Furthermore, these findings highlight the need to regularly monitor electrolyte levels in patients with known cardiac conditions or those at risk for electrolyte imbalances. Ensuring optimal electrolyte balance is essential for proper heart functioning, and maintaining these levels within a narrow range can help prevent cardiac arrhythmias and other adverse cardiac events. Regular monitoring, therefore, is crucial for timely intervention and management of electrolyte imbalances.
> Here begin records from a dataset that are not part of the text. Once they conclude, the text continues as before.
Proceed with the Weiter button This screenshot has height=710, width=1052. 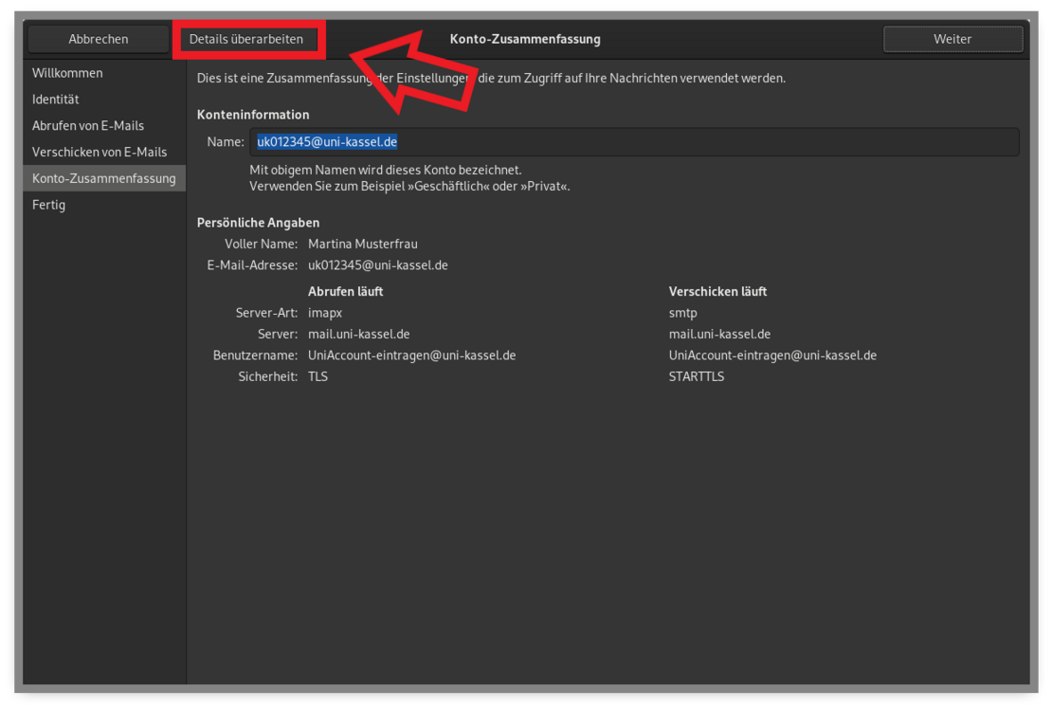pyautogui.click(x=952, y=39)
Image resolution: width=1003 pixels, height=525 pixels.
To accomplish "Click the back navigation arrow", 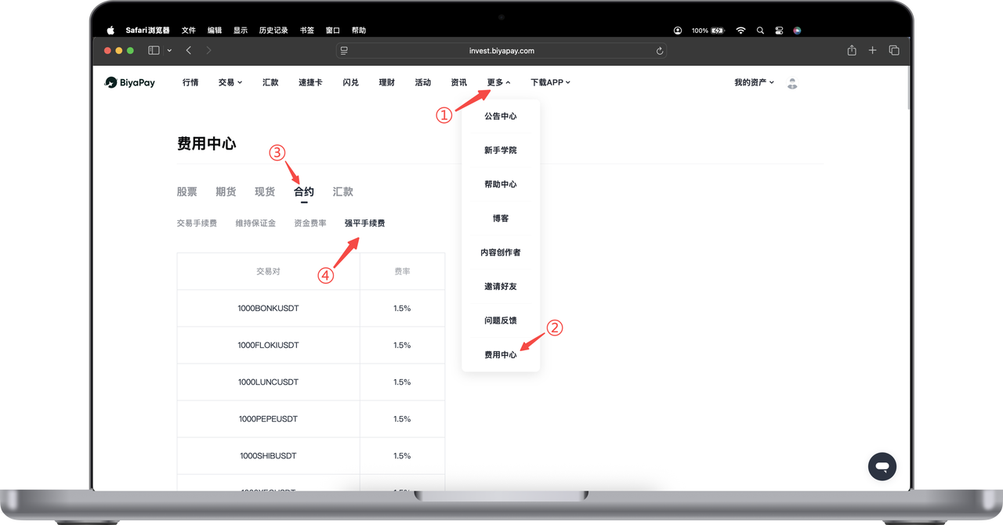I will pos(189,50).
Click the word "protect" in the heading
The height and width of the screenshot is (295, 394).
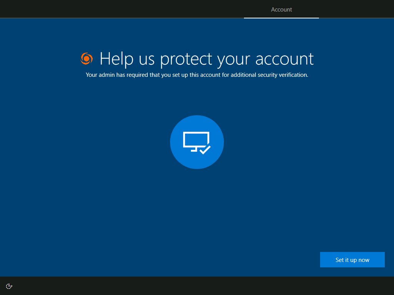pyautogui.click(x=186, y=59)
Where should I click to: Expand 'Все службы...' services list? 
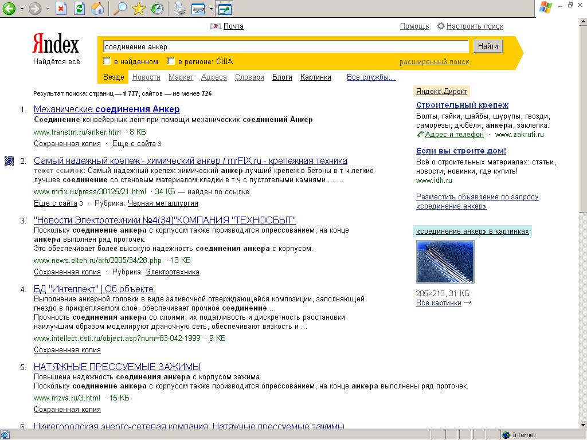point(371,77)
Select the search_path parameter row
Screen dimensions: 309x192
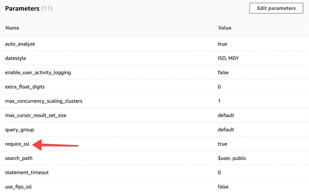coord(19,158)
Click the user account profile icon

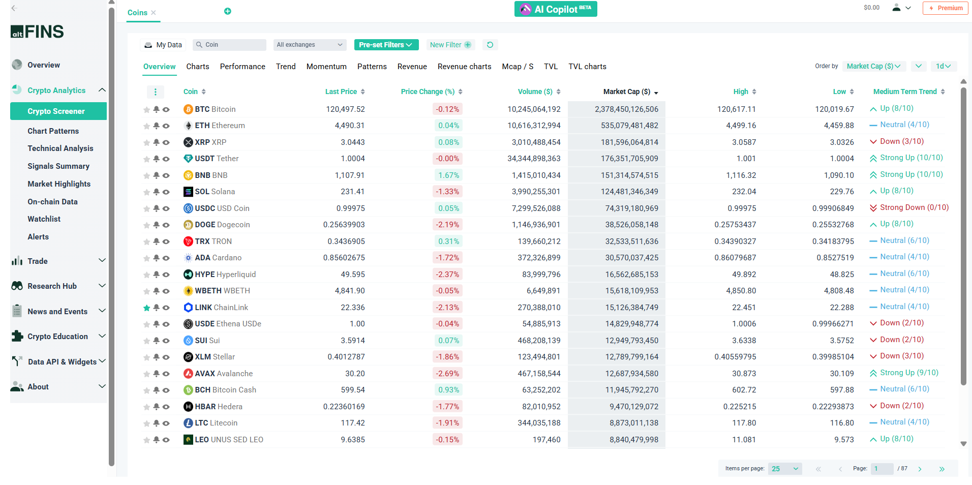pos(896,8)
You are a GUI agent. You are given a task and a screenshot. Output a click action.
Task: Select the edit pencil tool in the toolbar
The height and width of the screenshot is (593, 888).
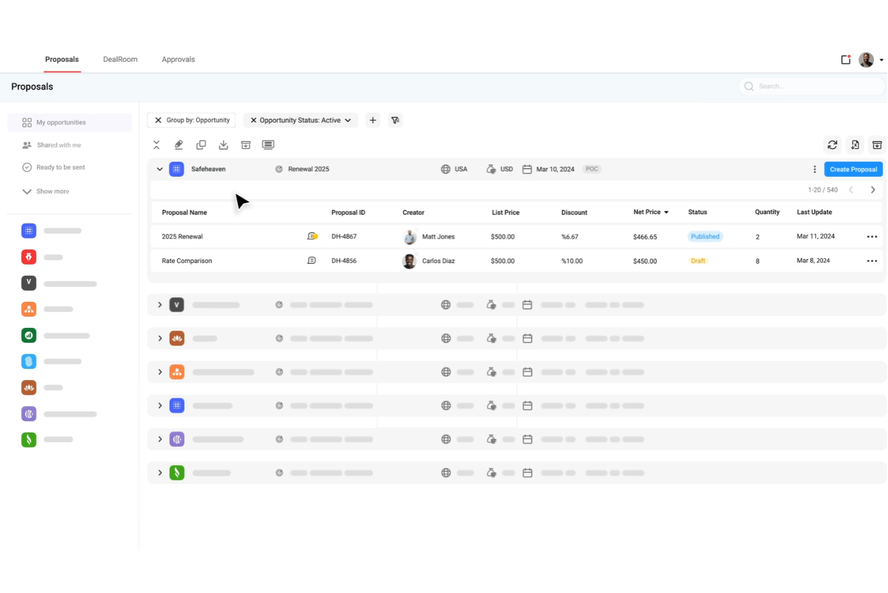178,144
Another implication is the importance of healthcare providers being well-versed in the interpretation of ECGs and able to recognize the subtle changes associated with electrolyte imbalances. Knowledge of the typical ECG patterns associated with specific electrolyte abnormalities can aid in early identification, prompt treatment, and, ultimately, better patient outcomes. Additionally, emphasizes the need for continued education and training for healthcare professionals in this area, as the accurate interpretation of ECGs is a skill that requires ongoing practice and updating [32].

Conclusion
Electrolyte imbalances can lead to significant changes in electrocardiogram morphology, potentially detrimental to cardiac function. These changes can serve as important clinical indicators, highlighting the need for careful monitoring and prompt intervention to restore electrolyte balance. Additionally, understanding the specific electrocardiogram patterns associated with different electrolyte imbalances can aid in identifying and managing these conditions, ultimately improving patient outcomes. Further research is needed to fully elucidate the underlying mechanisms and develop targeted therapeutic interventions to prevent and manage electrolyte imbalances to mitigate their impact on cardiac health.